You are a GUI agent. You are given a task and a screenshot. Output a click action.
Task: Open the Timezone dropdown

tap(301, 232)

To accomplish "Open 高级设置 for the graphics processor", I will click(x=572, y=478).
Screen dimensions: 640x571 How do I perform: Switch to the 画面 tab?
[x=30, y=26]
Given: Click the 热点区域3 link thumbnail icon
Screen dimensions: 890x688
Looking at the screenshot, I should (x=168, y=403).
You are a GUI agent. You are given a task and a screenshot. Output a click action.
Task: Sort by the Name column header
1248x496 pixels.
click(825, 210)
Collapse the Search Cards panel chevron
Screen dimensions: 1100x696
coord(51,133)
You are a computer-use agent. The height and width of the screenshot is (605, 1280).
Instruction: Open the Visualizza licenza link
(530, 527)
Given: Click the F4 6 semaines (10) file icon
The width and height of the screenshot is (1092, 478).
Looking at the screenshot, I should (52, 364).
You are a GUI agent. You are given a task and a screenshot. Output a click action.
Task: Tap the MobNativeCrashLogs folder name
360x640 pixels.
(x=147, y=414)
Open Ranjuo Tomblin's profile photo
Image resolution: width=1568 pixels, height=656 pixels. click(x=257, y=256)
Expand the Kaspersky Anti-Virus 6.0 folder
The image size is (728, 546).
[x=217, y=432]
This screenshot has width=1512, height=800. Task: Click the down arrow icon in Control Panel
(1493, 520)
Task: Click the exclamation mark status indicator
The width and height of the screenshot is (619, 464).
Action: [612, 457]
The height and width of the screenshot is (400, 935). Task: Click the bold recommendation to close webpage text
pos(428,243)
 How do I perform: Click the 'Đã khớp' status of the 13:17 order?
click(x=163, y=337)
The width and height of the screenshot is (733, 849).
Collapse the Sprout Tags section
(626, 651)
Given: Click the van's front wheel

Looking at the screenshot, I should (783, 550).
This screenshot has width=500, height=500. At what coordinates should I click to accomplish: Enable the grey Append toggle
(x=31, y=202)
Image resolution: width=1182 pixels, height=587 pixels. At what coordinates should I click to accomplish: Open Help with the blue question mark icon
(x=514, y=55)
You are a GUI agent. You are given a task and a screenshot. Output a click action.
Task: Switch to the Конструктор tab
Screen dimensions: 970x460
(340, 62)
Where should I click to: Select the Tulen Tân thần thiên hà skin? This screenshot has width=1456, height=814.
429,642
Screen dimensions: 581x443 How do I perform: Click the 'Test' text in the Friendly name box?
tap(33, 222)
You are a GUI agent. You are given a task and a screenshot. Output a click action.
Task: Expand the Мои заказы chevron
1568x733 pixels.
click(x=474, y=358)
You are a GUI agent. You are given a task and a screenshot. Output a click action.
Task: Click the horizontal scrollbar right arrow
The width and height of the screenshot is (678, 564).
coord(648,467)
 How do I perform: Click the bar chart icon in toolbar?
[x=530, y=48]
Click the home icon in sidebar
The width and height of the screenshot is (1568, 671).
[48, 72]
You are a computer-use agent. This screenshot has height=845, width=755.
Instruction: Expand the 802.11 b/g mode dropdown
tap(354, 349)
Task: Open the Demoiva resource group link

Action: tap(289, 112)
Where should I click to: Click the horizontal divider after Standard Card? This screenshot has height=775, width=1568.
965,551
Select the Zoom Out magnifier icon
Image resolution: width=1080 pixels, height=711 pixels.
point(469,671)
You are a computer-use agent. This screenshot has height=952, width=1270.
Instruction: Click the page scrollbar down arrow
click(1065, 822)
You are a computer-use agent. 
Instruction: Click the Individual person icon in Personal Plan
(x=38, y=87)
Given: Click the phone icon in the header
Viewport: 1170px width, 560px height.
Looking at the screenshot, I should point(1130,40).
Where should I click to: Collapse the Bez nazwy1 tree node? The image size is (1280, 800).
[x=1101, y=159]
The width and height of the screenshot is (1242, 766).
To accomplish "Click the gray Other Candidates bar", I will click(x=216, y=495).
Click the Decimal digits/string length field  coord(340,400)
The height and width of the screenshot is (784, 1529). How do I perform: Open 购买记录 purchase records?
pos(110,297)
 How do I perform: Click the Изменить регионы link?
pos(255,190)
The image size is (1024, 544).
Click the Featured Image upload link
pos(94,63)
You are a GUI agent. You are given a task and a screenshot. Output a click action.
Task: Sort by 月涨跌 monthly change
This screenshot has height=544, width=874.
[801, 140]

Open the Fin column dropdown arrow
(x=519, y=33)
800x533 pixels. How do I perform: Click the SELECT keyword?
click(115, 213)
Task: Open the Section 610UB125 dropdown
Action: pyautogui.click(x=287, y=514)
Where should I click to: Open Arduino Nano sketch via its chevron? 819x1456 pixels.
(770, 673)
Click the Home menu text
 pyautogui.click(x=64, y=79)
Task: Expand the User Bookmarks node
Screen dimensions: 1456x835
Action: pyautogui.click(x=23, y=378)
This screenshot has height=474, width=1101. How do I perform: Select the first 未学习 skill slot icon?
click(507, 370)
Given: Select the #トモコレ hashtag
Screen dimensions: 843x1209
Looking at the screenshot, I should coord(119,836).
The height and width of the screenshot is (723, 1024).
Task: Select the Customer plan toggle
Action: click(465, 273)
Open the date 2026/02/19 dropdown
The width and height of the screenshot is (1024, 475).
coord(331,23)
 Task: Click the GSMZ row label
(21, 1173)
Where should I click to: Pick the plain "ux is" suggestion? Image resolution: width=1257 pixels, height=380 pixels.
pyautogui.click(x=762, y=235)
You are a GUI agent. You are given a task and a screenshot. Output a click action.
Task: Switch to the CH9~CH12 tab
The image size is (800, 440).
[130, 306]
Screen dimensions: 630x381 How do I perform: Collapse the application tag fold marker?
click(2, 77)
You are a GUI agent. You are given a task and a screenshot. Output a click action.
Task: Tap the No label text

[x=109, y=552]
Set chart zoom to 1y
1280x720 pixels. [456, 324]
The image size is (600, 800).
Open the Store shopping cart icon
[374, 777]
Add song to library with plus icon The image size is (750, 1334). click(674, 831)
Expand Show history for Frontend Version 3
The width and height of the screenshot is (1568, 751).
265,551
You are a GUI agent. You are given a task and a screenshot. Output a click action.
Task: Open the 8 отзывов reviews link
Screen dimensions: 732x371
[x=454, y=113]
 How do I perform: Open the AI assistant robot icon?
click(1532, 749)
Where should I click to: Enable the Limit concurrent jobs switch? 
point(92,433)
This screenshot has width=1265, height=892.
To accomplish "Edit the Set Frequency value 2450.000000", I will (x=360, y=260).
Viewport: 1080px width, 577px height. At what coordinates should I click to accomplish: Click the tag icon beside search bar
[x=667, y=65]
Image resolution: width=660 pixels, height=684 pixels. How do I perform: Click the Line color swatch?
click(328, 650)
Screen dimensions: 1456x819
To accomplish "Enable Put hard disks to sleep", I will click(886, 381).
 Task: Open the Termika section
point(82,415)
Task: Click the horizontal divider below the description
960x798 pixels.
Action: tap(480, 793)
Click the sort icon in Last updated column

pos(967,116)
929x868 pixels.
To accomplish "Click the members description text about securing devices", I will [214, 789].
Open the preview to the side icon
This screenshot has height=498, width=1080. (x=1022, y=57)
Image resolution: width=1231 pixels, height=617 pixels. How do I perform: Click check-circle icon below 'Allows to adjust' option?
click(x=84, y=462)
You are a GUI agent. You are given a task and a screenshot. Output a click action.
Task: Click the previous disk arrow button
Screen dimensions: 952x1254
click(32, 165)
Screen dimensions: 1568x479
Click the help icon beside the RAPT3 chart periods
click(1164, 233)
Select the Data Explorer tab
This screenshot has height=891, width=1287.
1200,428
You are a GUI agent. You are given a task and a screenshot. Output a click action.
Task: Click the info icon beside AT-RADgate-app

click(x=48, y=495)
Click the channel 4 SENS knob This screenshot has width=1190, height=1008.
⁂
Problem to work on. Every line above should be written out again exactly as it stands.

Solution for this exercise.
You are a GUI agent. You are given a task and a screenshot. Output a click action.
Task: Open the Timezone dropdown

tap(301, 232)

To accomplish "Open 高级设置 for the graphics processor", I will click(x=572, y=478).
Screen dimensions: 640x571 How do I perform: Switch to the 画面 tab?
[x=30, y=26]
Given: Click the 热点区域3 link thumbnail icon
Screen dimensions: 890x688
Looking at the screenshot, I should (x=168, y=403).
You are a GUI agent. You are given a task and a screenshot. Output a click action.
Task: Sort by the Name column header
1248x496 pixels.
click(825, 210)
Collapse the Search Cards panel chevron
Screen dimensions: 1100x696
coord(51,133)
You are a computer-use agent. The height and width of the screenshot is (605, 1280).
Instruction: Open the Visualizza licenza link
(530, 527)
Given: Click the F4 6 semaines (10) file icon
The width and height of the screenshot is (1092, 478).
Looking at the screenshot, I should (52, 364).
You are a GUI agent. You are given a task and a screenshot. Output a click action.
Task: Tap the MobNativeCrashLogs folder name
360x640 pixels.
(x=147, y=414)
Open Ranjuo Tomblin's profile photo
Image resolution: width=1568 pixels, height=656 pixels. click(x=257, y=256)
Expand the Kaspersky Anti-Virus 6.0 folder
The image size is (728, 546).
[x=217, y=432]
This screenshot has width=1512, height=800. Task: Click the down arrow icon in Control Panel
(1493, 520)
Task: Click the exclamation mark status indicator
The width and height of the screenshot is (619, 464).
Action: [612, 457]
The height and width of the screenshot is (400, 935). Task: Click the bold recommendation to close webpage text
pos(428,243)
 How do I perform: Click the 'Đã khớp' status of the 13:17 order?
click(x=163, y=337)
The width and height of the screenshot is (733, 849).
Collapse the Sprout Tags section
(626, 651)
Given: Click the van's front wheel

Looking at the screenshot, I should (783, 550).
This screenshot has width=500, height=500. At what coordinates should I click to accomplish: Enable the grey Append toggle
(x=31, y=202)
Image resolution: width=1182 pixels, height=587 pixels. At what coordinates should I click to accomplish: Open Help with the blue question mark icon
(x=514, y=55)
You are a GUI agent. You are given a task and a screenshot. Output a click action.
Task: Switch to the Конструктор tab
Screen dimensions: 970x460
(340, 62)
Where should I click to: Select the Tulen Tân thần thiên hà skin? This screenshot has width=1456, height=814.
429,642
Screen dimensions: 581x443 How do I perform: Click the 'Test' text in the Friendly name box?
tap(33, 222)
You are a GUI agent. You are given a task and a screenshot. Output a click action.
Task: Expand the Мои заказы chevron
1568x733 pixels.
click(x=474, y=358)
You are a GUI agent. You are given a task and a screenshot. Output a click action.
Task: Click the horizontal scrollbar right arrow
The width and height of the screenshot is (678, 564).
coord(648,467)
 How do I perform: Click the bar chart icon in toolbar?
[x=530, y=48]
Click the home icon in sidebar
The width and height of the screenshot is (1568, 671).
[48, 72]
You are a computer-use agent. This screenshot has height=845, width=755.
Instruction: Expand the 802.11 b/g mode dropdown
tap(354, 349)
Task: Open the Demoiva resource group link

Action: tap(289, 112)
Where should I click to: Click the horizontal divider after Standard Card? This screenshot has height=775, width=1568.
965,551
Select the Zoom Out magnifier icon
Image resolution: width=1080 pixels, height=711 pixels.
point(469,671)
You are a computer-use agent. This screenshot has height=952, width=1270.
Instruction: Click the page scrollbar down arrow
click(1065, 822)
You are a computer-use agent. 
Instruction: Click the Individual person icon in Personal Plan
(x=38, y=87)
Given: Click the phone icon in the header
Viewport: 1170px width, 560px height.
Looking at the screenshot, I should point(1130,40).
Where should I click to: Collapse the Bez nazwy1 tree node? The image size is (1280, 800).
[x=1101, y=159]
The width and height of the screenshot is (1242, 766).
To accomplish "Click the gray Other Candidates bar", I will click(x=216, y=495).
Click the Decimal digits/string length field  coord(340,400)
The height and width of the screenshot is (784, 1529). How do I perform: Open 购买记录 purchase records?
pos(110,297)
 How do I perform: Click the Изменить регионы link?
pos(255,190)
The image size is (1024, 544).
Click the Featured Image upload link
pos(94,63)
You are a GUI agent. You are given a task and a screenshot. Output a click action.
Task: Sort by 月涨跌 monthly change
This screenshot has height=544, width=874.
[801, 140]

Open the Fin column dropdown arrow
(x=519, y=33)
800x533 pixels. How do I perform: Click the SELECT keyword?
click(115, 213)
Task: Open the Section 610UB125 dropdown
Action: pyautogui.click(x=287, y=514)
Where should I click to: Open Arduino Nano sketch via its chevron? 819x1456 pixels.
(770, 673)
Click the Home menu text
 pyautogui.click(x=64, y=79)
Task: Expand the User Bookmarks node
Screen dimensions: 1456x835
Action: pyautogui.click(x=23, y=378)
This screenshot has height=474, width=1101. How do I perform: Select the first 未学习 skill slot icon?
click(507, 370)
Given: Select the #トモコレ hashtag
Screen dimensions: 843x1209
Looking at the screenshot, I should coord(119,836).
The height and width of the screenshot is (723, 1024).
Task: Select the Customer plan toggle
Action: click(465, 273)
Open the date 2026/02/19 dropdown
The width and height of the screenshot is (1024, 475).
coord(331,23)
 Task: Click the GSMZ row label
(21, 1173)
Where should I click to: Pick the plain "ux is" suggestion? Image resolution: width=1257 pixels, height=380 pixels.
pyautogui.click(x=762, y=235)
You are a GUI agent. You are given a task and a screenshot. Output a click action.
Task: Switch to the CH9~CH12 tab
The image size is (800, 440).
[130, 306]
Screen dimensions: 630x381 How do I perform: Collapse the application tag fold marker?
click(2, 77)
You are a GUI agent. You are given a task and a screenshot. Output a click action.
Task: Tap the No label text

[x=109, y=552]
Set chart zoom to 1y
1280x720 pixels. [456, 324]
The image size is (600, 800).
Open the Store shopping cart icon
[374, 777]
Add song to library with plus icon The image size is (750, 1334). click(674, 831)
Expand Show history for Frontend Version 3
The width and height of the screenshot is (1568, 751).
265,551
You are a GUI agent. You are given a task and a screenshot. Output a click action.
Task: Open the 8 отзывов reviews link
Screen dimensions: 732x371
[x=454, y=113]
 How do I perform: Open the AI assistant robot icon?
click(1532, 749)
Where should I click to: Enable the Limit concurrent jobs switch? 
point(92,433)
This screenshot has width=1265, height=892.
To accomplish "Edit the Set Frequency value 2450.000000", I will (x=360, y=260).
Viewport: 1080px width, 577px height. At what coordinates should I click to accomplish: Click the tag icon beside search bar
[x=667, y=65]
Image resolution: width=660 pixels, height=684 pixels. How do I perform: Click the Line color swatch?
click(328, 650)
Screen dimensions: 1456x819
To accomplish "Enable Put hard disks to sleep", I will click(886, 381).
 Task: Open the Termika section
point(82,415)
Task: Click the horizontal divider below the description
960x798 pixels.
Action: tap(480, 793)
Click the sort icon in Last updated column

pos(967,116)
929x868 pixels.
To accomplish "Click the members description text about securing devices", I will [214, 789].
Open the preview to the side icon
This screenshot has height=498, width=1080. (x=1022, y=57)
Image resolution: width=1231 pixels, height=617 pixels. How do I perform: Click check-circle icon below 'Allows to adjust' option?
click(x=84, y=462)
You are a GUI agent. You are given a task and a screenshot. Output a click action.
Task: Click the previous disk arrow button
Screen dimensions: 952x1254
click(32, 165)
Screen dimensions: 1568x479
Click the help icon beside the RAPT3 chart periods
click(1164, 233)
Select the Data Explorer tab
This screenshot has height=891, width=1287.
1200,428
You are a GUI agent. You are given a task and a screenshot. Output a click action.
Task: Click the info icon beside AT-RADgate-app

click(x=48, y=495)
Click the channel 4 SENS knob This screenshot has width=1190, height=1008.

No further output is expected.